The depreciation in the rupee would bode well for export-oriented stocks in the IT and pharmaceuticals sector, according to analysts. This week, the June series futures and options will expire, which will heighten volatility.
Technical analysts said that markets are prone to sudden movements in the absence of key support-levels. The Nifty is currently trading below the 200-day moving average of 5,792. They said that the market was not yet in the over-sold zone and could experience some sharp corrections through the week.
"In the absence of a good support level, we could see the Nifty touching previous lows of 5,480-5,500 in the week ahead which was last seen in April this year," said Alex Mathew, head of research at Geojit BNP Paribas Financial Services. The Nifty closed at 5,667 on Friday, while the Sensex ended the volatile week at 18,774.
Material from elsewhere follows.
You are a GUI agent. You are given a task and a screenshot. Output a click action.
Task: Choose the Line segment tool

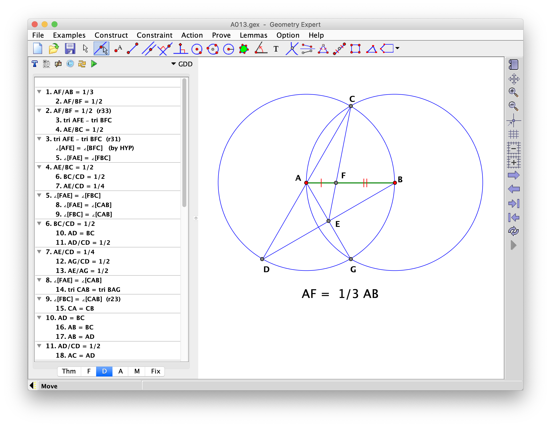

The undertone in the equity market, however, is of uncertainty with divergent views emerging on the rupee movement. "While some quarters believe the rupee will come down to Rs 56-57 against the US dollar, there are others who believe that it will have to go to Rs 60-61 from current levels. FII outflows will cease to be a worry only if the rupee stabilises at current levels and appreciates a little," said Ramasubramanian.
"There is a movement of flows away from the emerging markets back to the developed market. But this money is being parked in money-market funds and will find its way back into our market once they see some stability in the rupee," said S Krishna Kumar, head of equity at Sundaram Mutual Fund.